*** GIVEN DATA ***
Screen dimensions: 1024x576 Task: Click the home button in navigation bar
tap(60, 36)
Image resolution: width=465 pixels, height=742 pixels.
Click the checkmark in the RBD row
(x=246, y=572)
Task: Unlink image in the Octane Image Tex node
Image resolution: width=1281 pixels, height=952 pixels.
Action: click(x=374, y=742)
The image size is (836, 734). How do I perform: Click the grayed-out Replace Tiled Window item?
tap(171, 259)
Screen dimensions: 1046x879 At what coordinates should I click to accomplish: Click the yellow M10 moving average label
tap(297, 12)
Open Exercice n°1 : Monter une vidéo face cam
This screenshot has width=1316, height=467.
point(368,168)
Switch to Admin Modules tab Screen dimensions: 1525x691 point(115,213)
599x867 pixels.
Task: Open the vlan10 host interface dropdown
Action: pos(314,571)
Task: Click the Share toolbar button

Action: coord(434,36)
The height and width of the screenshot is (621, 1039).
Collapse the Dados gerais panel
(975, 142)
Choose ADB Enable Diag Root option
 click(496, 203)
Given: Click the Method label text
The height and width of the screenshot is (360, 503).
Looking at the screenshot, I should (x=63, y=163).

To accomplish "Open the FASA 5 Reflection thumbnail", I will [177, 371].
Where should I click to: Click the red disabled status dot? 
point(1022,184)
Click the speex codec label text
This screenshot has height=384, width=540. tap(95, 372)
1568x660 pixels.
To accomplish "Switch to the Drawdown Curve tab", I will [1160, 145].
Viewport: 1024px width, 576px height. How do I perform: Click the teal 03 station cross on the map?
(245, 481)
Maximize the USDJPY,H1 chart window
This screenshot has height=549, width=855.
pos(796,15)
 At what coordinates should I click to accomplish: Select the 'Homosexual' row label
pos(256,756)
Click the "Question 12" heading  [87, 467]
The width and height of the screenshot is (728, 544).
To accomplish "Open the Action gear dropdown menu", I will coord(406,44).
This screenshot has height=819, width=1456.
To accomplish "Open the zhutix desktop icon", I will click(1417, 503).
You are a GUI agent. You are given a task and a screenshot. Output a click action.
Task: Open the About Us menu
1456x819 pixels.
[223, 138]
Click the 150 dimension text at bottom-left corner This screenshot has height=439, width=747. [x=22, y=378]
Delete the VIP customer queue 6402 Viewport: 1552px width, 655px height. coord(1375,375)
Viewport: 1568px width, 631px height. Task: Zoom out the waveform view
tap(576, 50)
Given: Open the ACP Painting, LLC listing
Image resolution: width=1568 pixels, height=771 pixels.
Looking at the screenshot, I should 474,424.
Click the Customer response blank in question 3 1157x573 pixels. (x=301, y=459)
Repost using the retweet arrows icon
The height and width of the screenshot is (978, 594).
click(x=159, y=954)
***
TASK BRIEF: Please give the number of lines in the entries above that hold "will", with no other text.

OUTPUT: 4